Los internos que a nadie importa
—Nosotros hemos hecho varias cosas por los Sin Sección —dijo el director general de Régimen Penitenciario, Juan Carlos Limpias— Hemos ampliado sus espacios, ellos en algún momento, por el hacinamiento, estaban incluso durmiendo en los pasillos, hemos tratado de conseguir catreras, pero es un espacio solo para descansar y dormir en la noche—.
Sobre el consumo constante de drogas en el Auditorio I, dijo: “Se ha tratado siempre de que esos espacios no sean mal utilizados”.
Limpias anunció la atención a drogodependientes en centros especializados, aunque siempre minimizó esta problemática y dijo que los Sin Sección llegan así al penal.
—Lo que hemos hecho este último tiempo, creo que es importante —, dirá.
Miguel dice que al Auditorio I solo trajeron nueve camarotes de tres niveles, lo que permite que 27 internos tengan donde dormir y 173 sigan, cada noche, atiborrados en el piso “como pescados”.

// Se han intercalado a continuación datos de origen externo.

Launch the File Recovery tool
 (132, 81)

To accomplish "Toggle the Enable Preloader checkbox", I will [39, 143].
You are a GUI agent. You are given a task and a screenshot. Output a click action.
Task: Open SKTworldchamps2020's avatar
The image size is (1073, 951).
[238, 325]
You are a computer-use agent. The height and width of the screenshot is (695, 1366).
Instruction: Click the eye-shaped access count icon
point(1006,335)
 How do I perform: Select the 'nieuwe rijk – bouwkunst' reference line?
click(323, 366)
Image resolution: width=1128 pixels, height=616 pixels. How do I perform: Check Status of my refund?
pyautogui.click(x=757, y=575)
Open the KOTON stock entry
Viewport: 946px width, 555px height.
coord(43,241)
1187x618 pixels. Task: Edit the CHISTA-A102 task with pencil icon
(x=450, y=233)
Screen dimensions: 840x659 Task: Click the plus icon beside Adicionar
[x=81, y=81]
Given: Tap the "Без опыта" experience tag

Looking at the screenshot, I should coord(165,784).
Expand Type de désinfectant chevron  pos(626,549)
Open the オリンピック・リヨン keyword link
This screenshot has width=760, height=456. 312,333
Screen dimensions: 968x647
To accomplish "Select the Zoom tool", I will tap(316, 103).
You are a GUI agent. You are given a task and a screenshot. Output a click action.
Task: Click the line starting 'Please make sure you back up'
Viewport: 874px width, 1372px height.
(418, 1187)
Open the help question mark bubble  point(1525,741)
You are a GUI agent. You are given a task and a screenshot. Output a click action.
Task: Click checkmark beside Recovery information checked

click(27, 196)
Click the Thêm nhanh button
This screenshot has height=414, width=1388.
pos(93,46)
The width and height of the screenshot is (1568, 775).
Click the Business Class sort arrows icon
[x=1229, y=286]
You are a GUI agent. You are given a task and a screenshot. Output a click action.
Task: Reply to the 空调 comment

Toda esta situación refleja el “abandono estatal” de las autoridades con las personas privadas de libertad, en particular con los Sin Sección, que por el “grado de descuido” solo refleja la “apatía” gubernamental, dice la socióloga Magaly Quispe.
Agrega que esto ocurre debido a que los Sin Sección son la “cara fea” de la cárcel, tanto así que cuando van algunas autoridades de visita al penal, “a ellos se los encierra bajo llave, no pueden salir y circular con normalidad”.
En un día corriente y con visitas de familiares, a los Sin Sección, siempre sucios y desaliñados, se los ve en el patio principal tomando el sol, algunos venden pequeñas artesanías que logran elaborar de manera rústica, otros piden una moneda, hay quienes se brindan a orientar a los visitantes a cambio de dinero, recurso que irá, por lo general, para amortizar la deuda que tienen con los proveedores y seguir consumiendo droga.
El abandono estatal de los Sin Sección es cubierto por la visita esporádica de algunas iglesias evangélicas u organizaciones no gubernamentales. Les llevan comida, utensilios de limpieza y algo de ropa, pero al no ser constante, “el estado de indigencia en el cual se encuentran permanece y no hay grandes cambios”, refiere Quispe.
La mayor parte de los Sin Sección ha perdido el vínculo familiar, por lo tanto, no tiene medios para reinsertarse a la sociedad y se podría decir que “son las personas que tienen más probabilidades de reincidir”.
Adicción de por vida
El psiquiatra Málaga indica que un sujeto con enfermedad mental previa si consume droga va hacer que su cerebro se enferme más y su conducta sea más anormal, por lo que al salir de la cárcel no pueda volver a adaptarse a la sociedad y necesite del consumo para vivir. Alerta que, si no se dan las condiciones a un sujeto, más aun, cuando se lo quiere rehabilitar, habrá un efecto contrario.
—No vamos a conseguir más nunca rehabilitación de un sujeto que hace un trastorno secundario, dos trastornos secundarios, tres trastornos secundarios mentales por el entorno, por el sistema mismo que no le permite una adaptación normal, entonces estamos hablando de cosas graves, porque la adicción está ahí, pero si le agregamos factores estresores grandísimo y factores de trauma grandísimos ya lo hemos terminado enfermando, hemos terminado de matarlo mentalmente a ese sujeto, y rehabilitación no creo que haya nunca —advierte.
Probablemente Miguel tendrá que someterse a muchos exámenes médicos al salir de la cárcel. Me dice que cada día su permanencia ahí se hace insoportable. Los días cada vez son más largos. Siente que el tiempo ya no transcurre, se ha estancado. Tantos meses sin dormir a gusto, sin estirarse, le han minado la salud. Hace más de un año, cuando lo visité por primera vez, su 1.75 de estatura era imponente, ahora parece haberse achicado. Sus ojos perdieron brillo y sus hombros cayeron hacia adelante. Lo único que lo mantiene lúcido por ahora son sus planes en adelante —una vez libre—, aunque en un ambiente excepcional para observar la naturaleza humana en las condiciones de sobrevivencia más extremas.